Saturday, October 28, 2017

Going back to the root of a word



Time to put the ‘conserve’ back into conservative




By Rob Carrigan, robcarrigan1@gmail.com

If you look up the root word of conservative in the dictionary, “conserve,” chances are, you would see a definition like “protect something, especially an environmentally or culturally important place or thing, from harm or destruction.”
Conservative forces, and even Republicans, did not always have the reputation of being adverse to environmentalism. Lets just take a look backwards.
Examples of environmentalism in politicians tabbed as “conservative” are as follows.
One of my favorites characters in the political arena was Teddy Roosevelt. Growing up as kid in small town Colorado, in which one claim to fame was at least three Rough Riders charging San Juan Hill with Roosevelt, maybe I was predisposed.
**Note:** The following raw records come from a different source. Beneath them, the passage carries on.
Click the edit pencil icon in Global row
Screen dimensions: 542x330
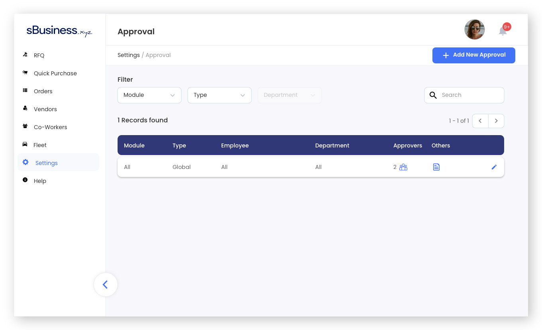pos(494,167)
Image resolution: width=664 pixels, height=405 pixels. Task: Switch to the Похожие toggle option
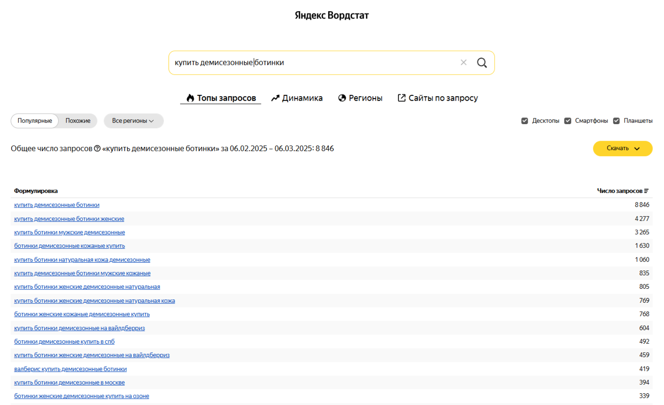click(78, 121)
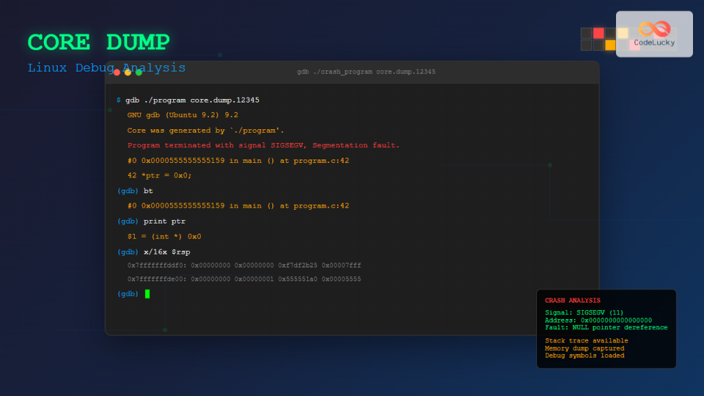Click the green blinking cursor at the gdb prompt
This screenshot has width=704, height=396.
click(146, 294)
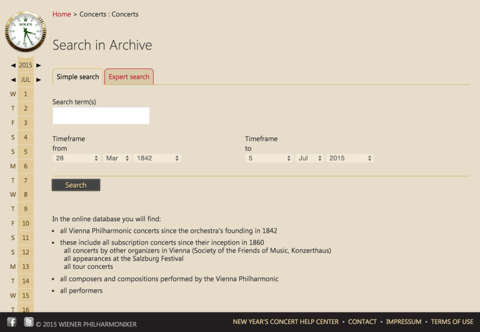Go to previous year arrow beside 2015
This screenshot has width=480, height=332.
13,65
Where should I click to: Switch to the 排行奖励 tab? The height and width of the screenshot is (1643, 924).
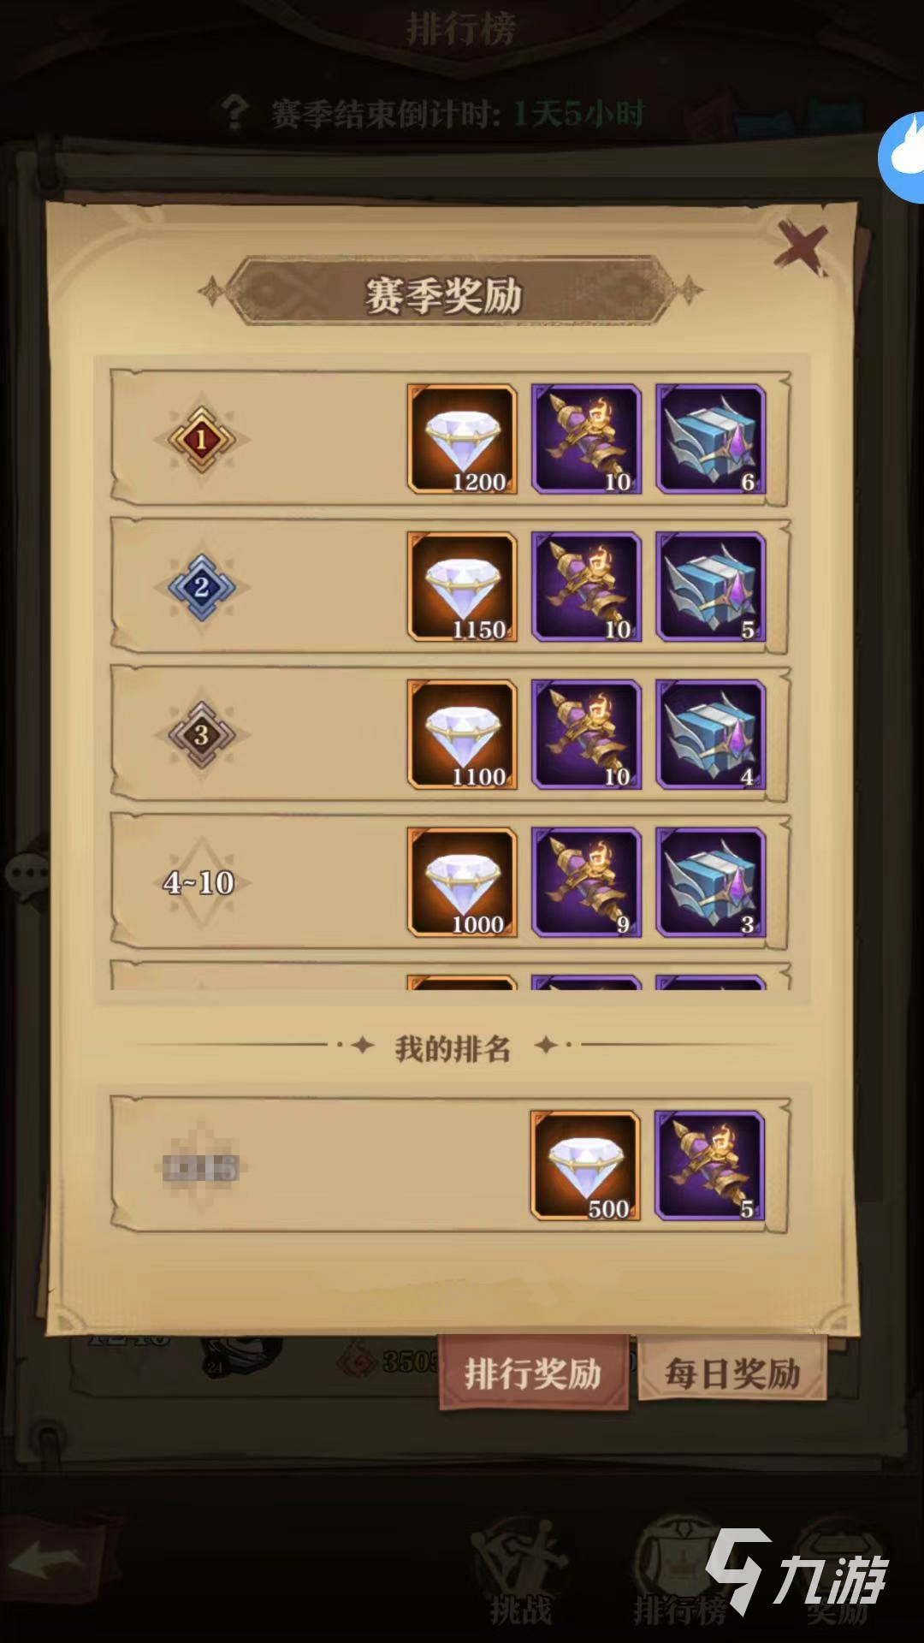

But the idea that big-game hunter, lifelong Republican, bully-pulpit president like Teddy Roosevelt could appear like an environmentalist, was once not so farfetched.
During his presidency, T.R. preserved more than 230 million acres of wilderness, created the U.S Forest Service, aggressively pursued soil and water conservation, and established more than 200 national forests, national monuments, national parks and wildlife refuges.
"The conservation of natural resources is the fundamental problem," he once said, according to the Theodore Roosevelt Association. "Unless we solve that problem, it will avail us little to solve all others."
Even Ronald Reagan was greener than you think.
“Reagan pushed for and signed the Montreal Protocol to phase out ozone-layer-depleting, climate change-promoting chlorofluorocarbons. His administration did the initial work on a “cap and trade” system to control acid rain that ultimately was implemented during the George H. W. Bush administration,” notes the conservative Weekly Standard.
“A classic example of Reagan’s approach can be found in the Coastal Barrier Resources Act, which the president signed in 1982. The law established the Coastal Barrier Resources System (CBRS), a zone that today encompasses 273 million acres of land (an area larger than all but one national park in the lower 48 states) in which federal subsidies to new development​ —​ notably, subsidies for roads, housing, and flood insurance​ — ​are forbidden. Private interests may still develop the land but must do so without a penny of federal money. It is estimated the law has saved taxpayers $1 billion since its enactment.
Let’s look at conservatives on the international front. Margaret Thatcher, who was trained as a chemist at Oxford University, the late British Prime Minister Thatcher may have understood the scientific basis of climate change and other environmental issues better than many other politicians. "It is mankind and his activities that are changing the environment of our planet in damaging and dangerous ways," she once said, according to the Guardian. "The result is that change in future is likely to be more fundamental and more widespread than anything we have known hitherto. Change to the sea around us, change to the atmosphere above, leading in turn to change in the world's climate, which could alter the way we live in the most fundamental way of all."
Even unpopular conservatives like Richard Nixon, had positives in the Green World.
Nixon signed into law a long list of environmental legislation. Among those measures: “The National Environmental Policy Act, the Marine Mammal Protection Act, the Environmental Pesticide Control Act, the Safe Drinking Water Act and the Endangered Species Act were all signed by or supported by Nixon, according to Mother Nature Network (MNN.com).
He also established the Environmental Protection Agency (EPA) as a cabinet-level federal department.
Take for another example, Barry Goldwater — five-term Republican senator from Arizona and a presidential candidate in 1964 — but also a committed outdoor enthusiast.
"While I am a great believer in the free enterprise system and all that it entails," he wrote, "I am an even stronger believer in the right of our people to live in a clean and pollution-free environment."
Goldwater initially supported the construction of Glen Canyon Dam, which some say destroyed the colorful gorges of Glen Canyon beneath the water of Lake Powell, he later regretted his position. Shortly before he died in 1998, Goldwater joined the Republicans for Environmental Protection (now known as ConservAmerica).
In the current political environment of climate denial, I know some see environmentalism and conservation as “dirty words.” But I still see room to put the “conserve,” back in conservative.